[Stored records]
────────────────────

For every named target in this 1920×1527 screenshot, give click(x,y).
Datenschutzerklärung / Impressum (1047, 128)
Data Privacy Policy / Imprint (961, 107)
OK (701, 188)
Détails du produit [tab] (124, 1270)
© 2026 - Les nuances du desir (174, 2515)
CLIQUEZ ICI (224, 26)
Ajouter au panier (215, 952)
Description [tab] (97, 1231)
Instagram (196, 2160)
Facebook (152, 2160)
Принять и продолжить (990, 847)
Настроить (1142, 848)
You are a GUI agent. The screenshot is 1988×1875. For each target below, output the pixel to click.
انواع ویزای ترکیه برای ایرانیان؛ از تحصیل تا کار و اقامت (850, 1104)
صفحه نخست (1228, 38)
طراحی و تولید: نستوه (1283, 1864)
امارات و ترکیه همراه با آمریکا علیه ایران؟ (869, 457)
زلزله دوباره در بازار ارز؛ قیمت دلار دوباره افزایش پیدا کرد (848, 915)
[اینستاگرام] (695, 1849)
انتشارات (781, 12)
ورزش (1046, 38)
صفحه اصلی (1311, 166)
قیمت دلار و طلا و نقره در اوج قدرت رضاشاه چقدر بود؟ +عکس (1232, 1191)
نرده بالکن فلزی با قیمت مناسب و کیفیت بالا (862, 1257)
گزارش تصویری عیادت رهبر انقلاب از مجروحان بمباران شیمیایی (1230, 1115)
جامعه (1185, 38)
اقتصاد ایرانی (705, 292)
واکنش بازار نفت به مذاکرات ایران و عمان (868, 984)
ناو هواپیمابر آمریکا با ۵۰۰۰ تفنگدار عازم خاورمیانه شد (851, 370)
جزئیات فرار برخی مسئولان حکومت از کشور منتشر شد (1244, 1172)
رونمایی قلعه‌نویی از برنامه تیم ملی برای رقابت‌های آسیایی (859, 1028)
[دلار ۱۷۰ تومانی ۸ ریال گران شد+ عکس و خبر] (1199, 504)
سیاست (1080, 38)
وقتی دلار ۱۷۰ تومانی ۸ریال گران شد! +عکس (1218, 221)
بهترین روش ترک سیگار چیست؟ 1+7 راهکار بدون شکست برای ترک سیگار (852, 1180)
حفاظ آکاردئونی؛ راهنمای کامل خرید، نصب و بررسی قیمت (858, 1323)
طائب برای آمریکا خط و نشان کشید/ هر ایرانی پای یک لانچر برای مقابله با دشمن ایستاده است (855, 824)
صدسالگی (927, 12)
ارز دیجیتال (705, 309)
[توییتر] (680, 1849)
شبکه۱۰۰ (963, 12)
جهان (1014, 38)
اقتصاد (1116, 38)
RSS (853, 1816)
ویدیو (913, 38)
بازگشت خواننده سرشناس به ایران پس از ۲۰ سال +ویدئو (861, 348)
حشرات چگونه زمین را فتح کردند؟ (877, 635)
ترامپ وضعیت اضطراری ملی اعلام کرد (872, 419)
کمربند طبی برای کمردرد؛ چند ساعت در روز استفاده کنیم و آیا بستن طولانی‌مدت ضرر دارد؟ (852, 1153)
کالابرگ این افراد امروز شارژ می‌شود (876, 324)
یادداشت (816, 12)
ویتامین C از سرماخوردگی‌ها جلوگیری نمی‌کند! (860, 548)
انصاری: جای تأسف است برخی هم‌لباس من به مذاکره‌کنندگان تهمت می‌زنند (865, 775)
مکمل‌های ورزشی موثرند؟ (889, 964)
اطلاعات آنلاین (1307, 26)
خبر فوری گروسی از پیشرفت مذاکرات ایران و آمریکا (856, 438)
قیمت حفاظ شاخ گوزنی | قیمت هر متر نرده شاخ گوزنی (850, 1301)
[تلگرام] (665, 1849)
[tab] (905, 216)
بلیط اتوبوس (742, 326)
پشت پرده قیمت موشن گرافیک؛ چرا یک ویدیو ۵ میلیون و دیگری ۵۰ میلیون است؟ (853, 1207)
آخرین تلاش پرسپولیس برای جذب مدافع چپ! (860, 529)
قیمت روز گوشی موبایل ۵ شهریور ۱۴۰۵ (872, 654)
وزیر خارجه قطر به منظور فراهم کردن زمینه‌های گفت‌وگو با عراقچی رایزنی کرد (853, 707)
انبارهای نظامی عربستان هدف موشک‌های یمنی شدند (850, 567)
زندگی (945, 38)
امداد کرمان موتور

────────────────────

Task to complete:
Please reproduce, word for word, every line from the line with "مکمل‌های ورزشی موثرند؟ (889, 964)" to the final line above, including both ends.

Result of the exercise:
مکمل‌های ورزشی موثرند؟ (889, 964)
اطلاعات آنلاین (1307, 26)
خبر فوری گروسی از پیشرفت مذاکرات ایران و آمریکا (856, 438)
قیمت حفاظ شاخ گوزنی | قیمت هر متر نرده شاخ گوزنی (850, 1301)
[تلگرام] (665, 1849)
[tab] (905, 216)
بلیط اتوبوس (742, 326)
پشت پرده قیمت موشن گرافیک؛ چرا یک ویدیو ۵ میلیون و دیگری ۵۰ میلیون است؟ (853, 1207)
آخرین تلاش پرسپولیس برای جذب مدافع چپ! (860, 529)
قیمت روز گوشی موبایل ۵ شهریور ۱۴۰۵ (872, 654)
وزیر خارجه قطر به منظور فراهم کردن زمینه‌های گفت‌وگو با عراقچی رایزنی کرد (853, 707)
انبارهای نظامی عربستان هدف موشک‌های یمنی شدند (850, 567)
زندگی (945, 38)
امداد کرمان موتور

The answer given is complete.